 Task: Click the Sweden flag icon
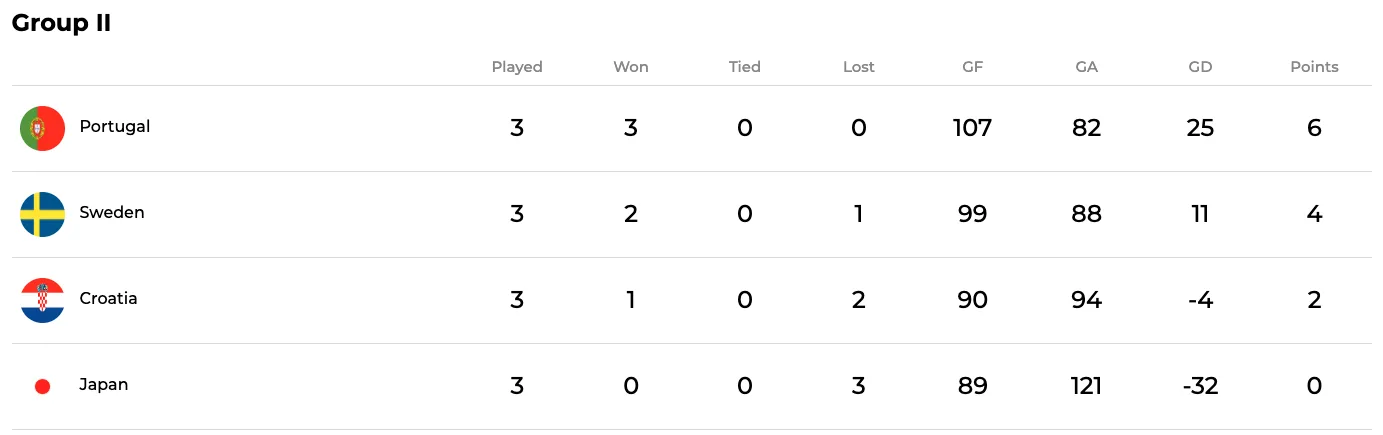pyautogui.click(x=42, y=214)
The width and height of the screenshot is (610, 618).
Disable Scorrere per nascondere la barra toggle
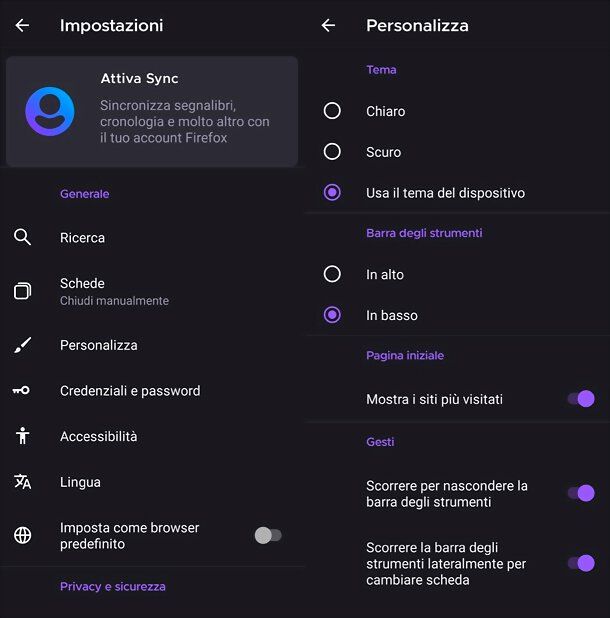[x=581, y=493]

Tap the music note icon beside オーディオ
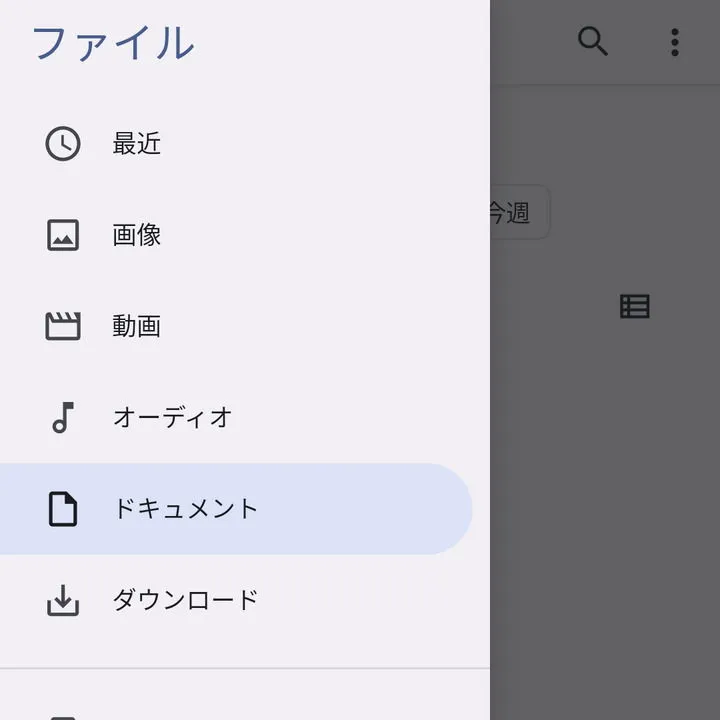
-------------------------
» Task requirements: Excluding every picture, write out each record word for word.

» Finished exercise:
 Task: Click the Sweden flag icon
pyautogui.click(x=42, y=214)
The width and height of the screenshot is (610, 618).
Disable Scorrere per nascondere la barra toggle
[x=581, y=493]

Tap the music note icon beside オーディオ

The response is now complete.